Ma perché i denti tendono ad ingiallirsi?

La causa principale sono le abitudini alimentari come il consumo di caffè, tè, vino rosso e bevande colorate. Incidono molto inoltre il fumo, l'invecchiamento cellulare, l'utilizzo di alcuni farmaci, e anche la soggettività: il colore naturale dei denti infatti è regolato soprattutto dallo spessore dello smalto e dal pigmento della dentina sottostante, oltre che dagli ormoni e dal ph della bocca.



Ma quanto durano gli effetti dello sbiancamento?

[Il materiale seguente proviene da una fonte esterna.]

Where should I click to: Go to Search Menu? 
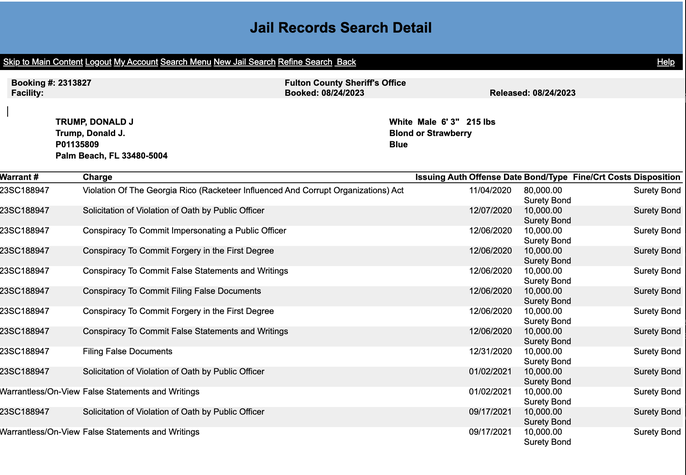click(185, 62)
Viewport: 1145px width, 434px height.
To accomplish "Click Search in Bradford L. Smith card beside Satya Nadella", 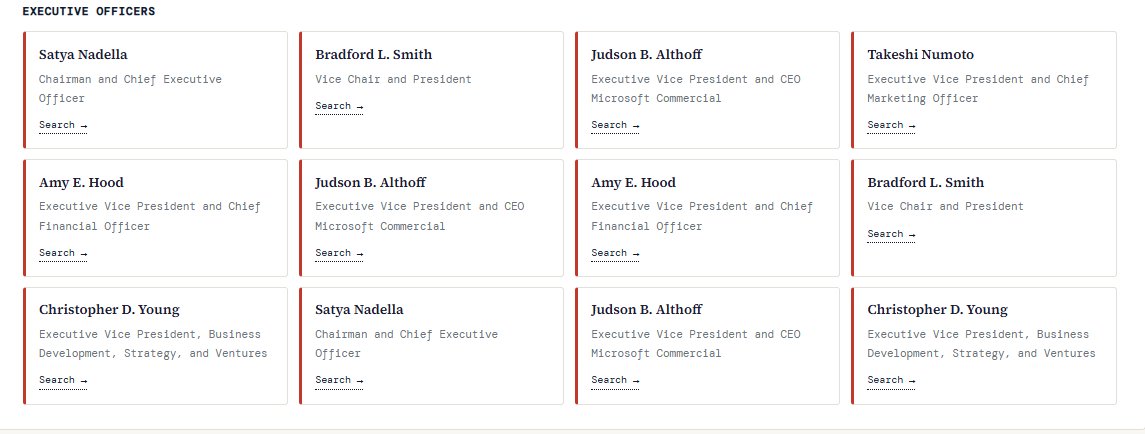I will click(339, 107).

I risultati sono variabili, in quanto dipendono dalla tipologia di trattamento prescelto, dalla frequenza dei richiami di igiene, e dalle corrette abitudini personali sia alimentari che di igiene orale domiciliare.


Cosa fare per mantenere i denti bianchi più a lungo?

Per mantenere i denti bianchi più a lungo è importante limitare i consumi delle bevande "macchiantii" citate in precedenza, prediligere cibi bianchi come pollo, patate, riso o mele, e mantenere una igiene orale precisa lavando i denti dopo ogni pasto, sciacquando la bocca con acqua quando non ci sia la possibilità di avere accesso allo spazzolino, e utilizzando dentifrici e collutori con fluoro che rinforzano lo smalto e le difese dentali.